Speculative Decoding and the Model Choice: Lessons

In my last post, I described how I got two quantized LLMs (draft + target) running side-by-side on a single AWS g5.4xlarge (A10G, 24 GB). But there was a problem: the models themselves were a bad pairing. This follow-up is about that journey: what I picked at first, why it didn’t make sense, and what I learned along the way.

Where I Started

For speculative decoding, you need:

A draft model: cheap and fast, proposes bursts of tokens.
A target model: heavier, higher-fidelity, verifies, and corrects.

I thought, 'Why not just grab two quantized models from Hugging Face?'

So I stood up... after some simple Googling and ChatGPT'ing..

Draft: RedHatAI/Mistral-7B-Instruct-v0.3-GPTQ-4bit
Target: RedHatAI/granite-3.1-8b-instruct-quantized.w8a8

On paper, it looked fine: both were quantized, both fit under 24 GB VRAM, and both came up cleanly under vLLM.

The Realization: Wrong Families, Wrong Gap

It only clicked after I stepped through my first naive spec decode impl and went through 0 verifications... (this is prolly ML 101, I'm getting it...)
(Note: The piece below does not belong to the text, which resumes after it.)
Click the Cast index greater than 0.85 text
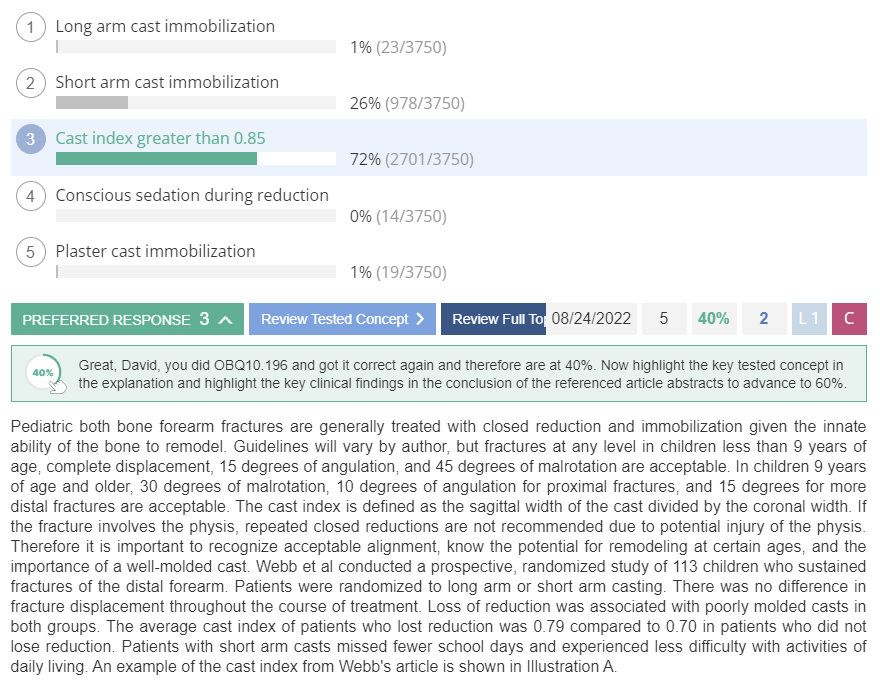This screenshot has width=880, height=699. coord(161,138)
Different families. Mistral and Granite don’t share tokenizers, training data, or instruction-tuning lineage. Their probability distributions diverge, which wrecks speculative decoding acceptance.
Too close in size. A 7B draft vs. an 8B target leaves little "quality gap." The draft is almost as heavy as the target, but not significantly worse in terms of prediction. That means you don’t save much latency, and you don’t get a meaningful uplift in output quality.
Memory pressure. Both are mid-sized models. Add KV-cache growth on a 24 GB GPU, and you’re in a constant trade-off between context length and concurrency.

In other words, the deployment was technically stable but architecturally wrong.

The Fix: Stay in the Family

The lesson was non-obvious (to me) but straightforward: draft and target must be from the same model family.

Why?

Same tokenizer → higher acceptance rates.
Aligned instruction-tuning → fewer rejections.
Quantization or parameter gap → speed and quality trade-off actually show up.

For code-aware use cases, the one I'm working on... more to come later; that probably means:

Draft = CodeLlama-7B-Python-GPTQ (4-bit, fast).
Target = CodeLlama-13B-Python-GPTQ (4-bit, higher-fidelity), or the fp16 7B if VRAM is tight.

This way, the models "speak the same dialect" but at different speeds. (The latency on the forward pass through the model is longer with 13B parameters)

What I Learned

Speculative decoding. It only works when draft and target distributions are closely aligned (It also only makes sense on the server with the inference platform... but I'm just making sure I understand the algorithm)
Parameter gap matters. 3B → 8B, or 7B → 13B, gives you both speedup and quality uplift. 7B → 8B is just noise.
Quantization is your friend. 4-bit GPTQ for draft, 8-bit for target, is a practical way to pack two models into a 24 GB GPU.
Pedagogy vs. production. It’s fine to start with “wrong” models to prove the deployment path, but the learning curve is steep when you actually care about latency, acceptance rate, and output quality.

Takeaway

Model choice is as integral to systems engineering as Terraform scripts and systemd services. With speculative decoding, the family match and the parameter gap drive whether you get a real speedup or just a science project.

The next iteration for me is straightforward: CodeLlama 7B draft and CodeLlama 13B target, both quantized, same family, real quality gap, and a much better fit for this journey.